Students in the War and Peace Fellows program traveled to Qatar during winter break, attending the Doha Forum, a high-level international affairs summit, and meeting with U.S. and Qatari diplomats in the Persian Gulf state.

A group of 10 undergraduates heard from speakers at the Doha conference, including U.N. Secretary General Antonio Guterres, 2018 Nobel Peace Prize winner Nadia Murad—a member of the Yazidi ethnic minority of Iraq—and Emir of Qatar Sheikh Tamim bin Hamad Al Thani. In addition, the students visited the offices of Al Jazeera news and met with Qatari officials involved in planning the World Cup soccer games in Doha in 2022.

“Qatar has played an outsized role in global affairs for some time now—in part because of its wealth and in part because of its active diplomacy—and the quality of the participants in the Doha Forum is a sign of that. It’s remarkable to have so many luminaries in one place at one time,” says Daniel Benjamin, the Norman E. McCulloch Jr. Director of the John Sloan Dickey Center for International Understanding, which sponsors the War and Peace Fellows program.

“I’m grateful to the Embassy of Qatar in Washington, D.C., for making this possible. This was the kind of experience that few students anywhere will get,” Benjamin says.

The students also had a chance to talk with top foreign affairs experts, including senior diplomats in the U.S. embassy and then-U.S. Special Presidential Envoy for the Global Coalition to Defeat ISIS Brett McGurk. (McGurk resigned his position later in December following the departure of Defense Secretary James Mattis.)

“Qatar is at the center of an extraordinarily tense situation in the Gulf region now because of the blockade that Saudi Arabia and the UAE are conducting against this tiny country. For the students to meet Qatari and U.S. officials as well as any array of scholars and experts during this trip was a sort of real-time, up-close experience of a major international relations dust-up. We all got a tremendous amount out of it,” says Benjamin.

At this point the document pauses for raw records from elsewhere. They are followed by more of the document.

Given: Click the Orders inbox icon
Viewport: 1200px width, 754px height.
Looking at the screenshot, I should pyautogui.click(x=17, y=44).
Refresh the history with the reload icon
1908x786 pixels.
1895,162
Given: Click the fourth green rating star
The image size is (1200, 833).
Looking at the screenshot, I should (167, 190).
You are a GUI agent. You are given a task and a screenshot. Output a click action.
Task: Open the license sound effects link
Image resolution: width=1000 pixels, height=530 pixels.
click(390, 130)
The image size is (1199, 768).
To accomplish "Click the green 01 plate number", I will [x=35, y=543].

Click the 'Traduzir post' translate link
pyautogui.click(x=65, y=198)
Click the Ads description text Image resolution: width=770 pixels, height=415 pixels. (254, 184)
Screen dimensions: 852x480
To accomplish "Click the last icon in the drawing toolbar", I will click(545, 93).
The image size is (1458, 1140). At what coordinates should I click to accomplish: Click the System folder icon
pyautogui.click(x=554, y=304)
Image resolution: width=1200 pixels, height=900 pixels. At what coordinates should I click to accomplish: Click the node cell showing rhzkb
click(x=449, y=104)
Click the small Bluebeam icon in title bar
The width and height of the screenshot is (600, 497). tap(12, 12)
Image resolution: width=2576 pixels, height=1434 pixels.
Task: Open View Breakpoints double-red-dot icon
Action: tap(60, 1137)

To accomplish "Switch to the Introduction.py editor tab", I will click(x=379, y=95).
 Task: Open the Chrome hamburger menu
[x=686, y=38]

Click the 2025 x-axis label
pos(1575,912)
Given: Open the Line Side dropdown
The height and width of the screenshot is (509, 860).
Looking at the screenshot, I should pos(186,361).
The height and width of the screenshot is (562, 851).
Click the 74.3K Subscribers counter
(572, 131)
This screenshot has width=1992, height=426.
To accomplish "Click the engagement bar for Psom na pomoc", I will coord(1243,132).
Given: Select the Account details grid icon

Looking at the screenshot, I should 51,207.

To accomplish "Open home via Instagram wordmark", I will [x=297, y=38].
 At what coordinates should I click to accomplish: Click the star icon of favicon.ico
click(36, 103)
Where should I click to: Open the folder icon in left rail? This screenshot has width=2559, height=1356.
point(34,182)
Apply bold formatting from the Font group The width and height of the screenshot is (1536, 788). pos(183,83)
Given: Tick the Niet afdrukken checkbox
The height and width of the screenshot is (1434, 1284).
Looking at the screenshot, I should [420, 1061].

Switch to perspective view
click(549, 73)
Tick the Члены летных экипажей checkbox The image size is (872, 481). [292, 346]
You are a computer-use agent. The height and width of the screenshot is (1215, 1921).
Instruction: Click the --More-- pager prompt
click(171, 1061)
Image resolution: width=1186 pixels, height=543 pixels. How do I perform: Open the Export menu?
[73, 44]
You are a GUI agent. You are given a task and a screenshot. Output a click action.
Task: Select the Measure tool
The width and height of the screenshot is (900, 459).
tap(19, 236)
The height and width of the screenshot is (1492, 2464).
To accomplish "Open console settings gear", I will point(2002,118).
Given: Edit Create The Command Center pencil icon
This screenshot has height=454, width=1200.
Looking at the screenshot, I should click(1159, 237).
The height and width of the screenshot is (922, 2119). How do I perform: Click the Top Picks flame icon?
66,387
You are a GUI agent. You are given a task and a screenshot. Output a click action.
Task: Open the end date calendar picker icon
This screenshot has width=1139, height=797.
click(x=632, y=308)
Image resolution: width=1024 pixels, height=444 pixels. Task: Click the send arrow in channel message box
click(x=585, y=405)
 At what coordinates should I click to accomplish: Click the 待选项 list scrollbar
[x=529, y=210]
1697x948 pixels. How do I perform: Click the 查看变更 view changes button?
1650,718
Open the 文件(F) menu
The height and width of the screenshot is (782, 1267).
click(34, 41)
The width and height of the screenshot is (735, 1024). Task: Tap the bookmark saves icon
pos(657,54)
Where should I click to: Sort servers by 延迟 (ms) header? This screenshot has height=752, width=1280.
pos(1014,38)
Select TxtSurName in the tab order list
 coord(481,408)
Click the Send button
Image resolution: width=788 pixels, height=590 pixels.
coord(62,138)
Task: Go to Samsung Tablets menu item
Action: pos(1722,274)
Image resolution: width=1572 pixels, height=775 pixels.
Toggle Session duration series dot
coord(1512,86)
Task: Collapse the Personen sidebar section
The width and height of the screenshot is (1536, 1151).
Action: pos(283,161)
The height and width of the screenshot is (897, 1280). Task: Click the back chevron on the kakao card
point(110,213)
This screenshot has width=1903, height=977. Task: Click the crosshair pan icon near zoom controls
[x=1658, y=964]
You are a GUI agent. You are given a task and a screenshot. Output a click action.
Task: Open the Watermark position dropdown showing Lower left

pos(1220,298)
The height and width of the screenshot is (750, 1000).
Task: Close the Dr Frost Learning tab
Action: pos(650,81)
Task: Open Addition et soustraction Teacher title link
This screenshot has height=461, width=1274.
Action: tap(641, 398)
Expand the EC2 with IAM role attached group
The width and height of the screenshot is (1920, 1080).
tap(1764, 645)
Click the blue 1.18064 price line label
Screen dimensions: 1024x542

Sarah Drescher ’20, a government and quantitative social science double major, says she is grateful for the opportunity to visit a part of the world she likely would never see otherwise.

“The group was also fortunate enough to see both the American Embassy in Qatar and the Qatari Ministry of Foreign Affairs. Getting to hear from and interact with high-level foreign policymakers at Dartmouth through the Dickey Center is already a massive privilege, but being able to do so in Qatar was an incredible and unparalleled experience,” she says.

Associate Professor of Government Benjamin Valentino, coordinator of the War and Peace Fellows, says the trip was “a one-of-a-kind opportunity and something that students at very few other institutions would have a chance to do. It was just an extraordinary experience for all of them.”

Debora Han ’20 says the insight and context that Valentino and Benjamin shared with the students before and during the trip were invaluable.

“Their presence with all of us on the trip really made the trip something special and something that I learned a lot from,” she says.